The discussion underscored the excitement about AI’s possibilities and the sobering reality of its challenges—such as operational meltdowns and exploitation by criminals. These points resonated throughout the conference, echoing in vendor showcases and panel discussions, where AI’s potential to revolutionize industries was frequently highlighted alongside calls for prudent governance and ethical oversight.

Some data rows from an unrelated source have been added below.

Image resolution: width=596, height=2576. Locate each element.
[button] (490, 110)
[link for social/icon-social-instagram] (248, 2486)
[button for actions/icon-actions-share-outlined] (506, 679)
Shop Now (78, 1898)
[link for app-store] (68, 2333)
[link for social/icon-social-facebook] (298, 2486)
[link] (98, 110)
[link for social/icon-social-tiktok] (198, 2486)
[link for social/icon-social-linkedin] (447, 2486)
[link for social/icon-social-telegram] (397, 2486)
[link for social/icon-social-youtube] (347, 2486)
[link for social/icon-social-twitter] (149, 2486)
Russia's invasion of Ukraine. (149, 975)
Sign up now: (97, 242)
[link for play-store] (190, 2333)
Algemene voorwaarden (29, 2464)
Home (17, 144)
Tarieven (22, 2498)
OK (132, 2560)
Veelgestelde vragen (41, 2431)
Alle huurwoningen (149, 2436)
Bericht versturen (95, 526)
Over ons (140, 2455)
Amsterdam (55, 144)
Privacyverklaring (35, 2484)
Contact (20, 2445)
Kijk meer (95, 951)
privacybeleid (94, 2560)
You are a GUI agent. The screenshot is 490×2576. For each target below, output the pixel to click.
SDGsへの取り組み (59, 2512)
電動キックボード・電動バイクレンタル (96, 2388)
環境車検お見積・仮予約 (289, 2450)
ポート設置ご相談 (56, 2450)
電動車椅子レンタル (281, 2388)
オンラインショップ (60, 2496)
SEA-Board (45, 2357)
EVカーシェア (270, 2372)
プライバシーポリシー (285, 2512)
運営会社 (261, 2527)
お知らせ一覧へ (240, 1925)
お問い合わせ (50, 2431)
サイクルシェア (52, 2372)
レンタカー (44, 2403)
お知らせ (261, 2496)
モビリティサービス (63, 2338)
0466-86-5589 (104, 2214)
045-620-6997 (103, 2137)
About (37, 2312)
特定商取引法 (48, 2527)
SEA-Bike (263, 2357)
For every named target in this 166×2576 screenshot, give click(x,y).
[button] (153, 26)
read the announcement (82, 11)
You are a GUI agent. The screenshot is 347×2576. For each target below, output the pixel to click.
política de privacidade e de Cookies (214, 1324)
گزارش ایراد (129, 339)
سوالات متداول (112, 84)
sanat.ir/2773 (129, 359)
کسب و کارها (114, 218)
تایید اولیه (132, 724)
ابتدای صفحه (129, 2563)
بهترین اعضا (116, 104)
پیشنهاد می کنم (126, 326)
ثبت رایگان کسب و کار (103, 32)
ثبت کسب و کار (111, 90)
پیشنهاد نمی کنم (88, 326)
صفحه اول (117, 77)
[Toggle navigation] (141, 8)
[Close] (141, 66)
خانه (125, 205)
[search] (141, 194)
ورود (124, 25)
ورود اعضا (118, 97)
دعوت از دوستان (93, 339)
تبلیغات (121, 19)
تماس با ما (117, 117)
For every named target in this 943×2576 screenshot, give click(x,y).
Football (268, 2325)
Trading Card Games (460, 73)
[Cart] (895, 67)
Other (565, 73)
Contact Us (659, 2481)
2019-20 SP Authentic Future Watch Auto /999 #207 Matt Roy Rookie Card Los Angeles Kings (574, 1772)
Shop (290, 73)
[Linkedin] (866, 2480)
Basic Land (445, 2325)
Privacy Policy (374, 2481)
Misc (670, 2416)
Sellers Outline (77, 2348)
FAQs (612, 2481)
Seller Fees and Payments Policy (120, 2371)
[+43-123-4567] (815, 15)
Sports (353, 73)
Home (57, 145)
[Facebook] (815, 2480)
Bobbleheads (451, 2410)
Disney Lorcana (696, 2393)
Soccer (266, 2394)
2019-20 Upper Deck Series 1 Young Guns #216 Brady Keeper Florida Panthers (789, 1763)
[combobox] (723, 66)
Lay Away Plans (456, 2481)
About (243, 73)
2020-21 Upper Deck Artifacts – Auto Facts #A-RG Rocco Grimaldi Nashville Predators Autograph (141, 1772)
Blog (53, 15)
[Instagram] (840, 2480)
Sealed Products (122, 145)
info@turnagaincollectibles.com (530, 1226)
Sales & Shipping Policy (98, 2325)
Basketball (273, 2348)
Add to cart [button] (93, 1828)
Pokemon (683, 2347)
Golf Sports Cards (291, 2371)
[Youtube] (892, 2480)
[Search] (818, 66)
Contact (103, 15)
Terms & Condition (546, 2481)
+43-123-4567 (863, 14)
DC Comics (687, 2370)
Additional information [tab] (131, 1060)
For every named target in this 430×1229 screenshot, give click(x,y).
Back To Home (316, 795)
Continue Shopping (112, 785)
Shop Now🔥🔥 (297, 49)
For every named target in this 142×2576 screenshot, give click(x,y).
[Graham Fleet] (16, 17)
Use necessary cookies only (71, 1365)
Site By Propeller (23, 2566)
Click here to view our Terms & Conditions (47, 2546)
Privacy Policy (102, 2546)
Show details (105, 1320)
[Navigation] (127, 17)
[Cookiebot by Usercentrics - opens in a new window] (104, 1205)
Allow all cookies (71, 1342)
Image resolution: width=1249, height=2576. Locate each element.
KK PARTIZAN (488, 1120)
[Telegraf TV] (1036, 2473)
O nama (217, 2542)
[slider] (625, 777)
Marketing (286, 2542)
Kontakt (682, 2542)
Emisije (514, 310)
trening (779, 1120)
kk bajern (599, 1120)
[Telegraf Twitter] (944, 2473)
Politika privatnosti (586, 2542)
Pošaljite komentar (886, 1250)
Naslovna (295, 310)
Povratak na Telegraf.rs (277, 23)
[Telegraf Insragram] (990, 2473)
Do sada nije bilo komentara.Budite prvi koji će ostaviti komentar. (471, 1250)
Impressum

The consensus was clear: while AI stirs optimism for the future, it also demands cautious and informed engagement from all sectors. This powerful narrative was a call to action for stakeholders at all levels to develop strategies that not only exploit AI’s advancements but also protect against its inherent risks. At Censys, we are dedicated to integrating AI into our solutions thoughtfully, ensuring that our embrace of this technology is both innovative and ethically sound.
In Conclusion…
As Censys continues our journey through the fascinating world of internet intelligence, we remain committed to providing cutting-edge solutions that address both current and emerging threats. We are inspired by the shared commitment of our community and are eager to keep the conversation going.
Thank you to everyone who joined us at RSA 2024. Your engagement and enthusiasm make events like this a success. We look forward to seeing you again next year, ready to bust more threats together!